During a new meeting between the collective and Hanotin's cabinet this Tuesday, the municipal team of the socialist mayor once again categorically refused to respond to the requests of the spokespersons of the collective present with several workers from Delafontaine. For the simple fact of their mobilization to obtain social monitoring and the requisition of empty housing, the collective was even accused by the mayor's office of ” implement a real policy of harassment towards city officials “. A particularly undignified victim posture in the face of the contempt that the town hall has been showing to the collective's demands for months.

Emergency accommodation in Seine-Saint-Denis: between saturation and indignity

Faced with the absence of requisitioning of empty housing by the town hall, which the city is full of, there is no chance of counting on emergency accommodation systems either. These are totally saturated at the department level, as indicated by the Interlogement 93 platform: “ The daily average of calls received and processed in the 1st quarter of 2024 remains extremely alarming. 96% of households in street situations who made a request to 115-93 during the quarter did not receive any shelter offer ».

A chilling figure, reflecting the increase in the number of people kept on the streets in recent years, going hand in hand with the increase in administrative repression and social precariousness imposed on immigrants and undocumented people by successive governments. . When places are available, they are often in unstable social hotels, sometimes characterized by great indignity and unsanitary conditions, as evidenced by the women of the accommodation collective 93.

Last October, Aminata denounced in a video: “ I spent four months on the street. 115 housed me for two weeks. The two weeks are over. They had another place for me but it wasn't stable for me and my son, because there were cockroaches and bedbugs in the room. When I told 115 that I couldn't go there because my son is sick, I was told that they couldn't offer me anything else, but only to return to the hotel room where conditions are difficult. I am forced to return to the street with my son due to the lack of a stable solution. » Unacceptable conditions imposed on families on the street, which particularly affect immigrant and undocumented families and which serve as a reminder that in Saint-Denis, while millions were spent on the Olympics and exceptional police measures, around 20 % of housing is deemed “potentially unsanitary” by the municipality->https://ville-saint-denis.fr/lutte-contre-habitat-insalubre].

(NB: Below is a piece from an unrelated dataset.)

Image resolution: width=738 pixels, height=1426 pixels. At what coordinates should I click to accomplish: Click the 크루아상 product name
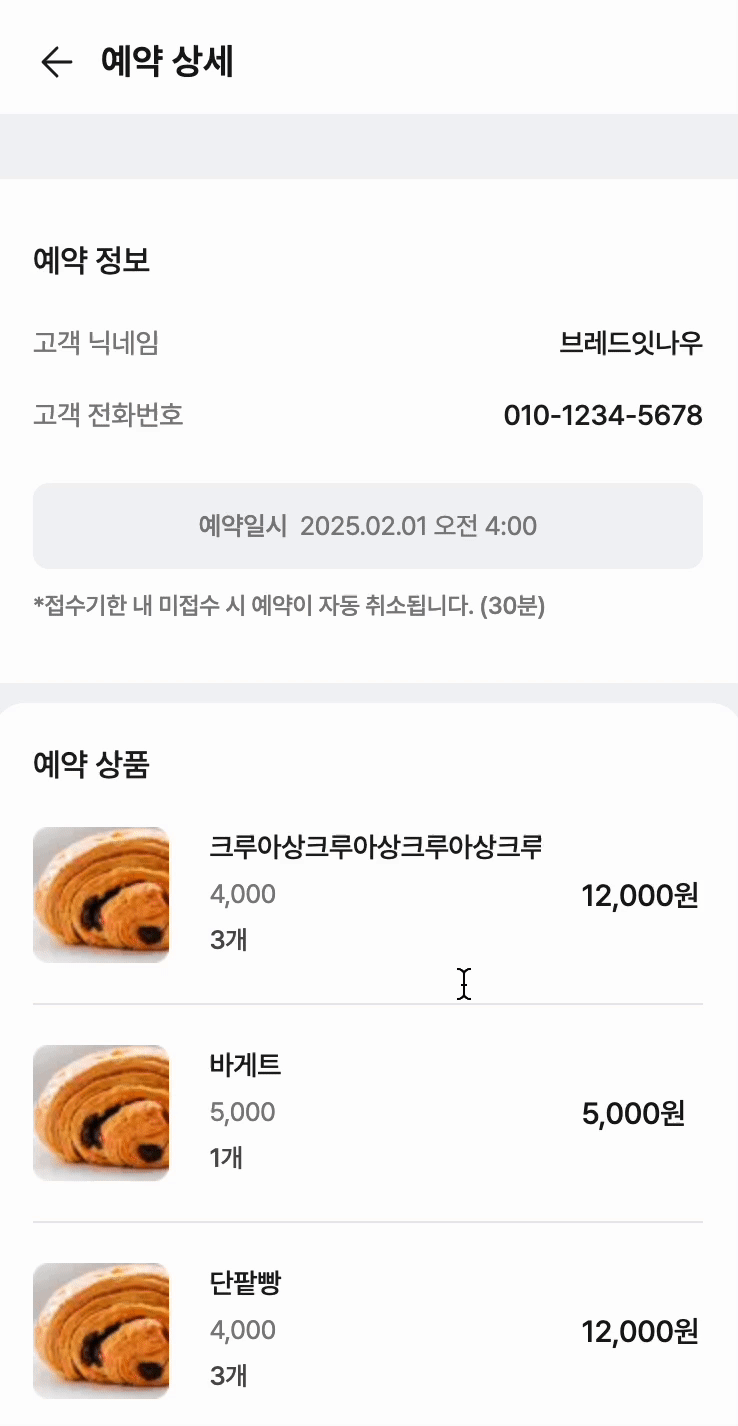click(x=376, y=847)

Faced with the displayed contempt of the city and the anti-social policies of Hanotin, the women of the accommodation collective 93 are determined to maintain a balance of power with the town hall to win through the struggle the requisition of empty housing, dignified housing solutions on the city as well as social monitoring and their regularizations. As such, their fight and their demands must be the subject of a broad front of political, union and associative support like that provided by the Raised Fist activists and the Collective of Foreign Students who are setting up French lessons in 8 for a few weeks. For their part, lawyers from the Judicial Action Collective offer legal support to access emergency accommodation. In support of the women of the Hébergement 93 collective, let us demand the requisition of empty accommodation, an end to all attacks xenophobic and racist actions of the government against immigrants and the regularization of all undocumented immigrants!